▸ **TEXT FOR ANALYSIS**
Definition - What does Invokana mean?
Invokana is a SGLT2 Inhibitor which helps lower blood sugar in patients who suffer from Type II diabetes. Proponents of the medication argue it is a great tool for not only treating diabetes and controlling blood sugar, but doing so without causing hypoglycemia or weight gain.
According to the drug’s developer Janssen Pharmaceuticals, Inc., a part of Johnson & Johnson, Ivokana is a sodium glucose co-transporter 2 (SGLT2) inhibitor which lowers blood sugar and aids with the absorption of glucose into the blood as the blood is filtered by the kidneys. Invokana is revolutionary in that it is able to lower blood sugar more effectively than other diabetic medications such as glimepiride or Amaryl, which heighten insulin production in the pancreas.
Currently, personal injury lawyers are accepting cases from claimants who allege that Janssen, a division of Johnson & Johnson, failed in their duty not only to manufacturer a safe product but also to warn users of the potential side-effects of taking Invokana, including ketoacidosis, heart issues, stroke, and pancreatic or liver disorders.
Justipedia explains Invokana
Users of Invokana, a medication used to treat Type 2 diabetes, report that although this medication may successfully help the kidneys eliminate glucose from the blood, it may also increase the risk of stroke, kidney failure, heart attack, and ketoacidosis (an increased level of acid in the blood).
Not only has the United States Federal Drug and Administration (FDA) issued a warning about the increased risk of ketoacidosis in patients taking Invokana and other SGLT2 inhibitors, according to reports, many patients have suffered medical emergencies after taking these products and had to be hospitalized. In fact, the FDA announced in May of 2015 that more than 20 individuals had suffered diabetic ketoacidosis from Invokana use over the last two years.

▸ **PROBLEM REQUIREMENTS**
Using the text on Invokana, explain in one to three sentences why proponents consider the medication a great tool.

▸ **PROVIDED RECORDS**
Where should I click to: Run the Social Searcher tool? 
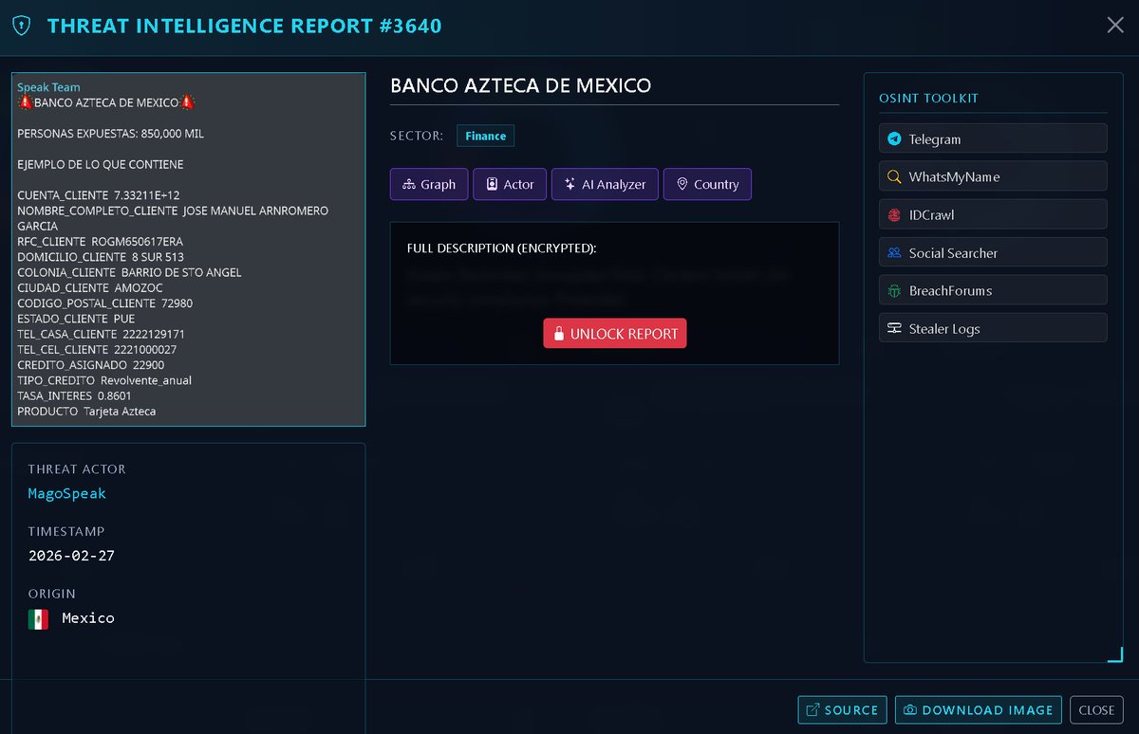point(992,252)
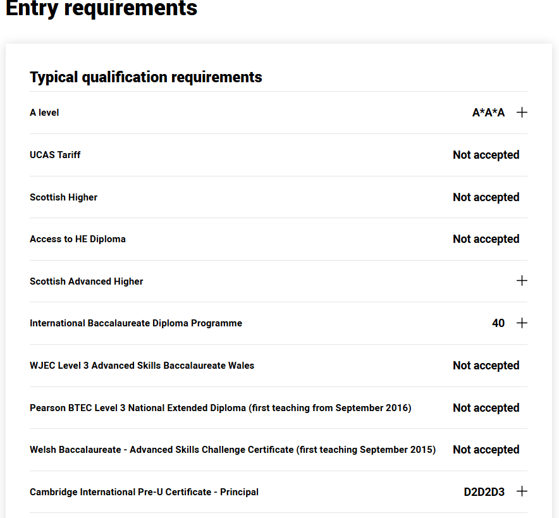Click Typical qualification requirements heading

[x=146, y=77]
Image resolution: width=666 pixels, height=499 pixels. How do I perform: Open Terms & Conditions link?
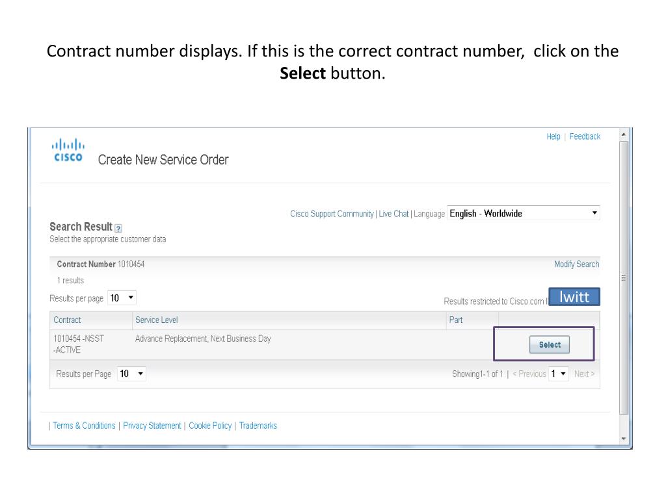pos(84,426)
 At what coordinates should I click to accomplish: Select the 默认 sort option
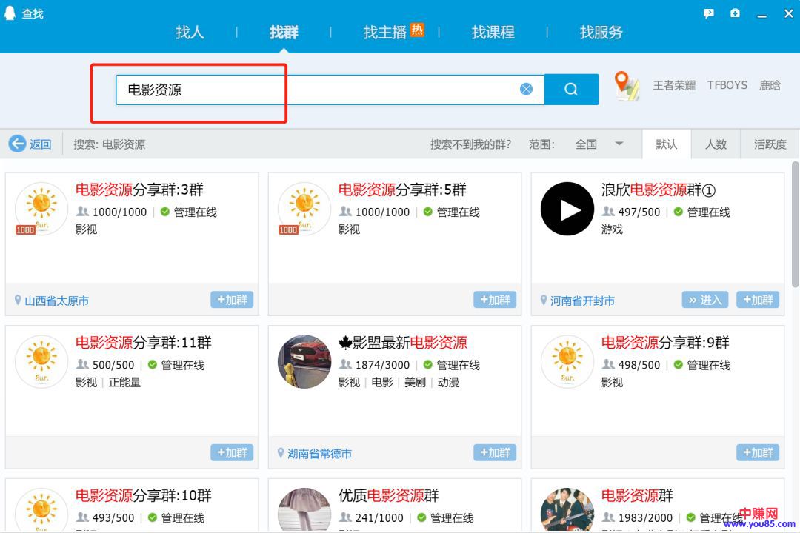[x=667, y=144]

▸ **RESPONSE TO THE TASK**
Proponents say Invokana not only treats diabetes and controls blood sugar but does so without causing hypoglycemia or weight gain.